The report could find no “single bullet” for the collapse in productivity, instead pointing to complex regulations, a lack of innovation and scale and workforce issues slowing down construction.
The report could find no “single bullet” for the collapse in productivity, instead pointing to complex regulations, a lack of innovation and scale and workforce issues slowing down construction. Credit: Lukas Coch/AAP

Innovation was mostly absent from the sector, due to a fragmented industry and the “chilling effect” of frequent regulatory changes.

Unlike most other industries, the construction sector is highly diffuse, with the average size of a construction firm just two people. Subcontractors fill the gap but small firms are inherently less efficient and able to scale.

What large firms do exist only account for 12 per cent of the market.

Lack of a skilled workforce occurred as a result of large infrastructure projects absorbing potential staff, “restrictive and inflexible training pathways” for apprentices, accreditation jurisdictions that prevented mobility and a lack of a pathway for skilled migrants.

Maxwell Shifman, chief executive of Melbourne based IntraPac property and a former president of the The Urban Development Institute of Australia said with the sector besieged by regulation from all corners, it was no surprise completion rates were so slow.

He said it was not just satisfying Federal, State and local government approvals but all the other associated bodies within those layers.

“It could be the road authorities or water and drainage authorities, power authorities. You’ve got so many different groups to satisfy that all must say yes before you can put a shovel in the ground,” he said.” if any one of them at any point starts to not do their job in a timely manner, the whole thing collapses or gets delayed.”

In an industry dominated by small players with liquidity issues, each delay eats further into profitability.

“Cash is king, and time is money when it comes to keeping a construction business afloat. Because things are taking so much longer to build compared to how they used to, you’re having to carry the overhead of the business much longer.

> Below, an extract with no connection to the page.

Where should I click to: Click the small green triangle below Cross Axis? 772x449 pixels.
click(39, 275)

Once you run out of cash flow, that’s why your business is insolvent,” Mr Shifman said.

Mr Shifman said the foreign investor moratorium was “fiddling around the edges” and preferred the Coalition’s $5 billion Housing Infrastructure Program, that would fund amenities like roads, power and water in greenfield developments.

Most important of all was eliminating the deadlock of legislation and Mr Shifman said he would be the “first to put his hat into the ring” to lead a DOGE-style razor through red tape.

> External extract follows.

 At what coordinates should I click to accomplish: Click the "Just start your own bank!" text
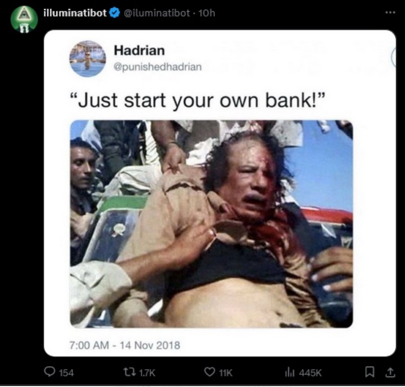pyautogui.click(x=198, y=100)
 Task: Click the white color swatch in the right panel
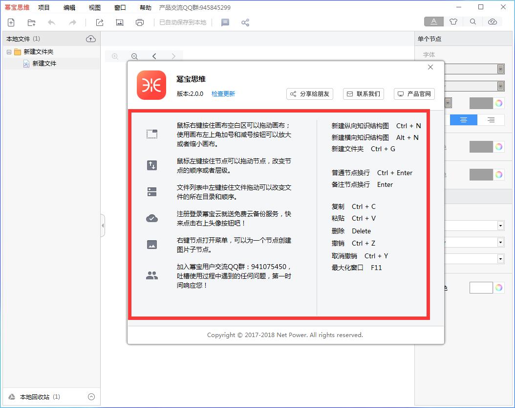click(481, 288)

“Running a national business, I get the absolute pleasure of dealing with a myriad of different planning authorities and bureaucracies around the nation. There are very few that I can point to as being wonderful at their job or fast enough,” he said.

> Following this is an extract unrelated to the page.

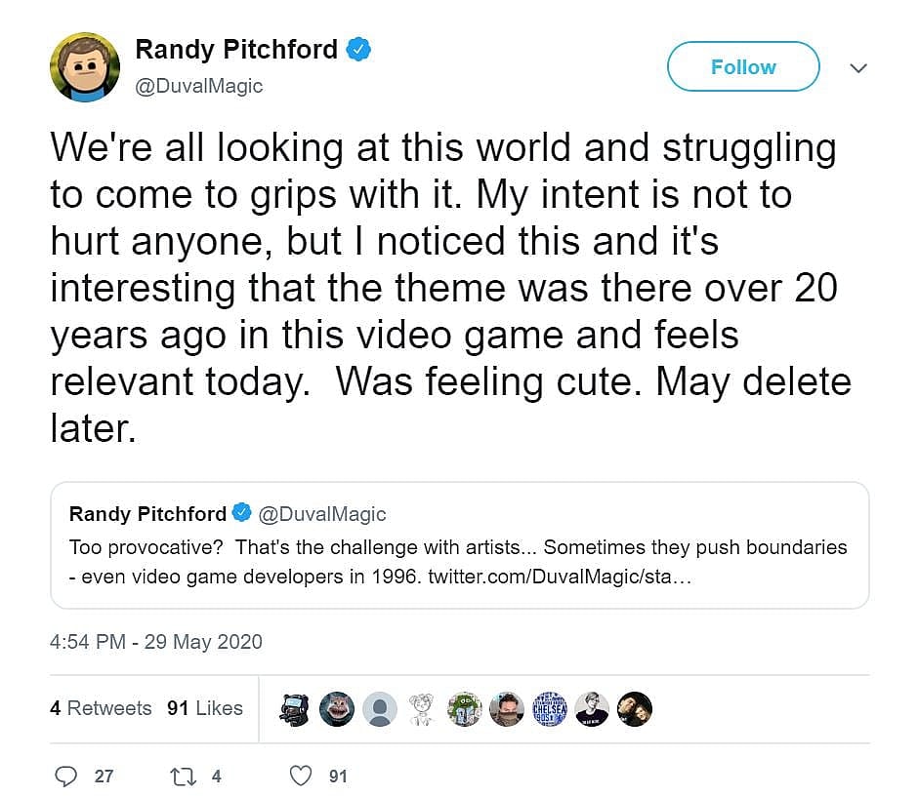Click the reply speech bubble icon
The image size is (919, 797).
click(x=66, y=777)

“If there was a national housing tsar that could say, ‘I hear you, but this is what we’re going to do’ and just get on with the job, that would make a big difference.”

Mr Shifman called out the perverse impacts of government policies around foreign ownership, pointing to the high-rise developments that grown up around Melbourne and Sydney catering to foreign students.

As part of a plan to reduce foreign buyers, extra stamp duty and other restrictions were applied, meaning inner city apartment blocks were no longer built.

“What all those changes did was actually reduce a very, very substantial supply of new rental properties into the marketplace, that would have had relatively affordable rents. I’m not here to debate the aesthetics of towers in the city, but certainly it met the market for those international students.”

Those students, of course, kept coming, propping up another sector of the economy and competing for housing with the hundreds of thousands of permanent migrants, and the natural increase in Australian citizens graduating out of family homes.

Both parties have overseen large levels of migration, hooked on the GDP bump from new arrivals. And neither party has solved the housing affordability problem despite 30 years of warnings.

Perhaps it is time to stop “fiddling around the edges.”